The cuisine of Malaysia is dizzyingly global, and that's a challenge for Malaysian restaurateurs outside their homeland. Many respond by going big, offering "a greatest-hits mélange of Malay, Hakka, Peranakan, Singaporean, Chinese, and even Thai dishes," Polecat observes on Chowhound. "The kitchen tends to be spread very thin trying to do all these dishes well, and winds up excelling at few to none." In contrast, month-old Mamak in Flushing goes small. Its relatively brief menu emphasizes flavors contributed by generations of Tamil Muslim migrants—an Indian influence, melded with Malay elements, that's too often missing at Malaysian restaurants in New York.

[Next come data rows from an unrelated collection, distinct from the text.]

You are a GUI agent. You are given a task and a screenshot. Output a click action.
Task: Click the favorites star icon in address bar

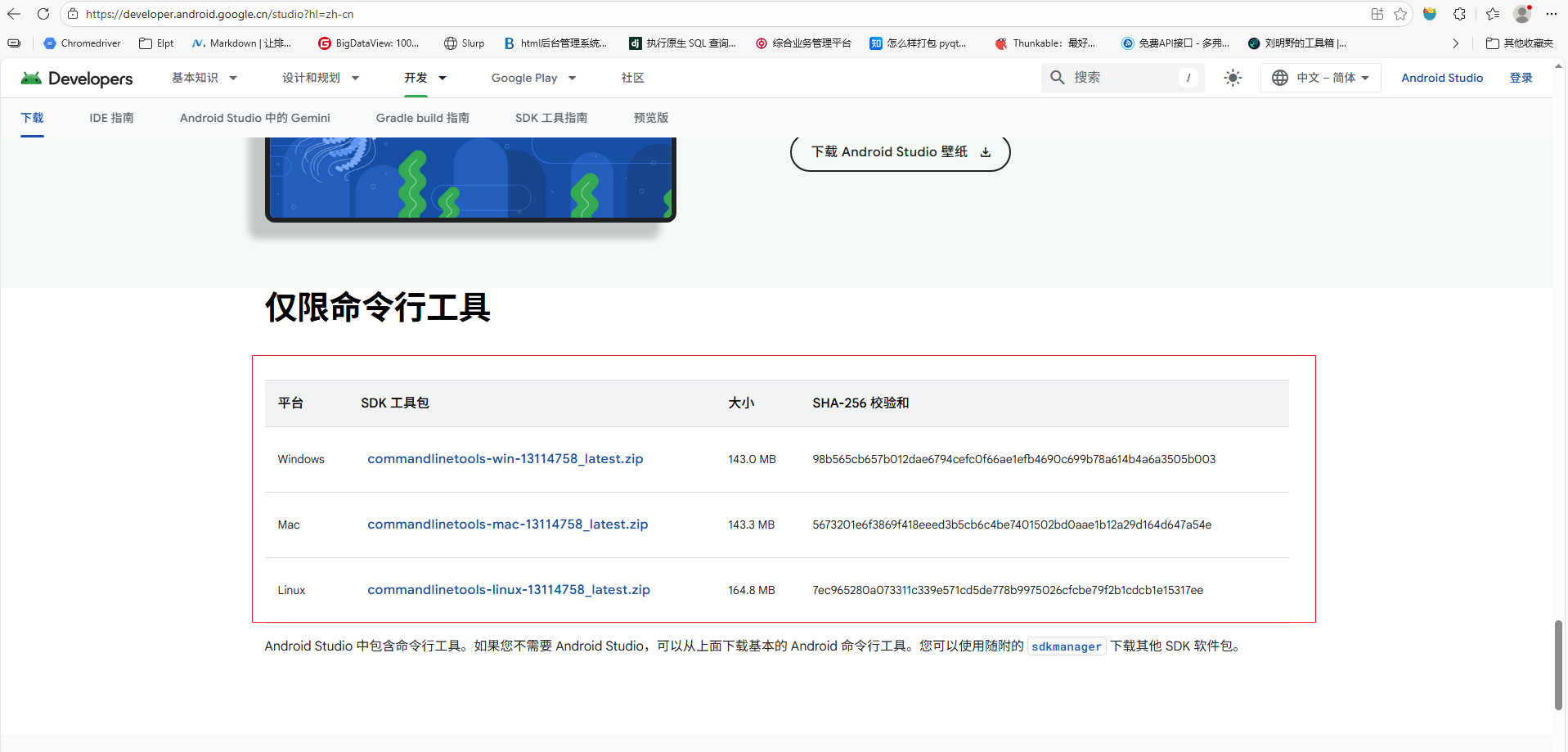pyautogui.click(x=1400, y=14)
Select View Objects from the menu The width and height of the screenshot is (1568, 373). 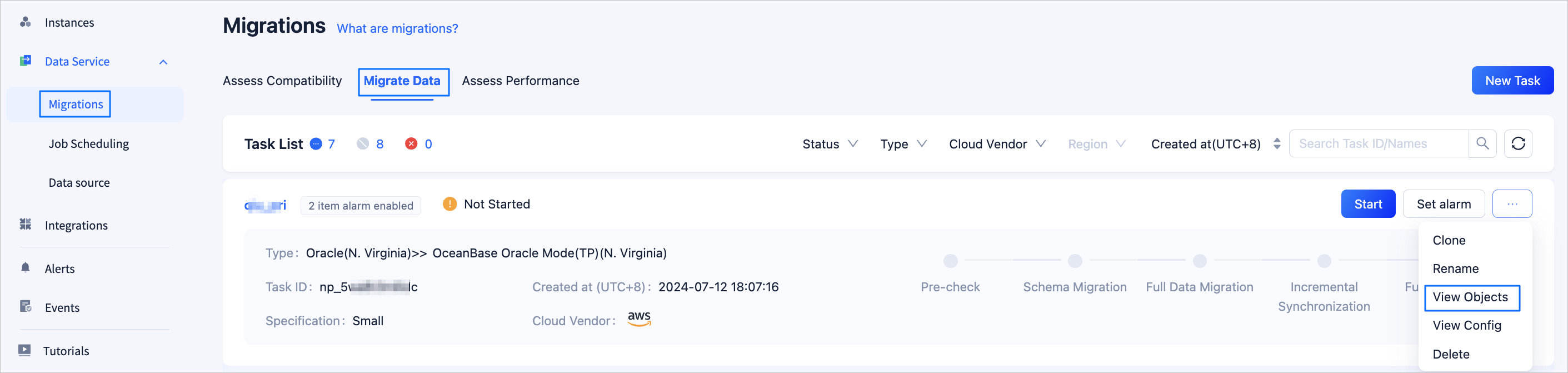click(1470, 297)
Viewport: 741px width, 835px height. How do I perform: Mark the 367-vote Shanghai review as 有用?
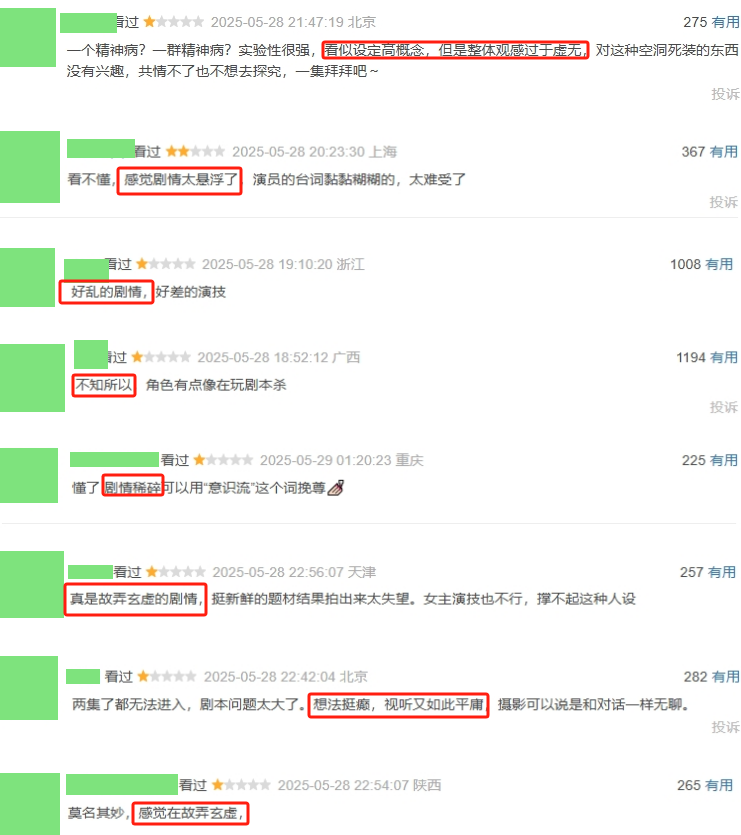723,152
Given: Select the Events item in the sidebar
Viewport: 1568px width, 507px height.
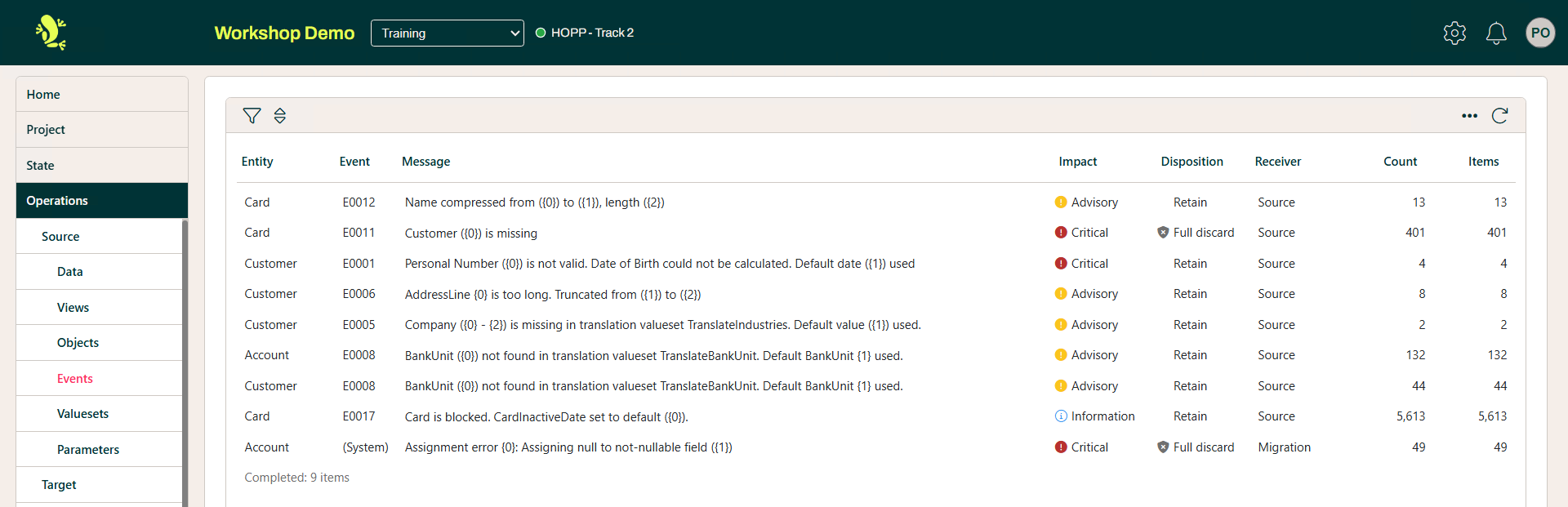Looking at the screenshot, I should pos(75,379).
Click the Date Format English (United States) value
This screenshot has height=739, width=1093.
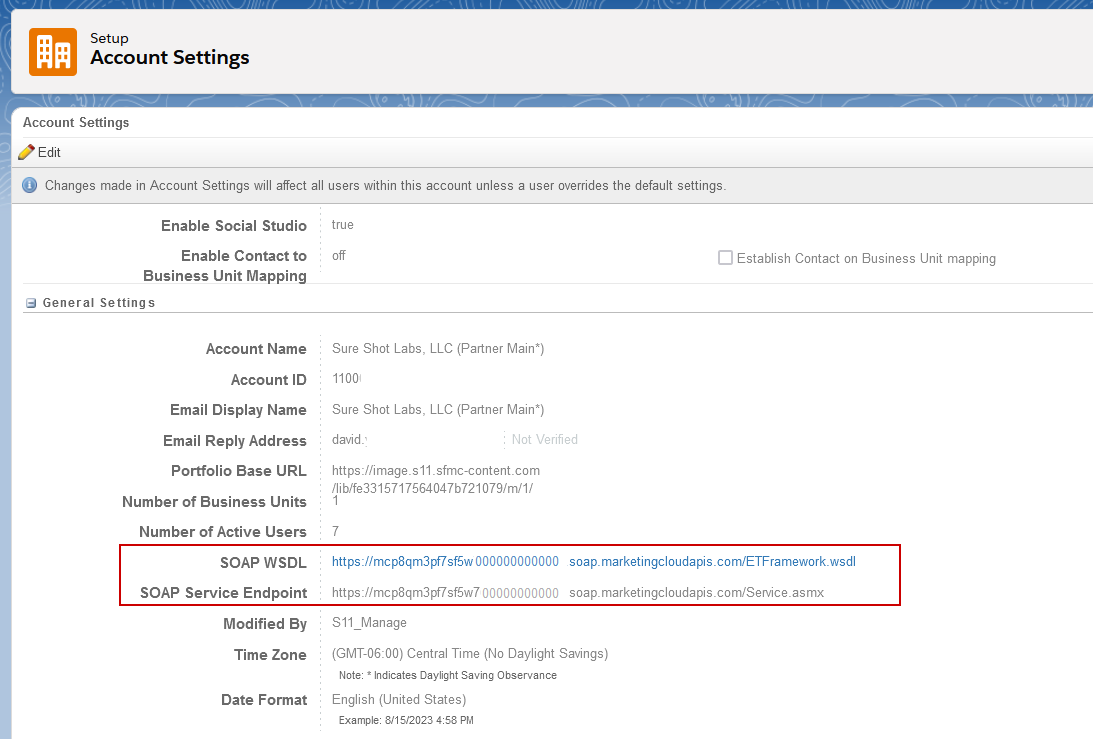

Polecat says the resulting dishes are "lovingly prepared with a variety of herbs and spices; the aroma grabs you the minute you enter the place." Sambal ikan—moist, meaty, deep-fried mackerel in red chile sauce—delivers deep flavors and pleasing heat. Mamak-style okra (pictured) is nicely seasoned, fried crisp, and served with a sweet chile dip. Teochew-style steamed pomfret comes in a well-balanced sauce of bean paste, chiles, shallots, and garlic that imparts "a bit of a kick but doesn't dominate," pravit reports. Local expats have gotten the word and are lining up for specialties like murtabak (flatbreads filled with minced beef and egg); the combo rice plates called nasi kandar; and assam pedas, a spicy-sour curry of shrimp and okra. "There is a palpable feeling of excitement here," Polecat writes.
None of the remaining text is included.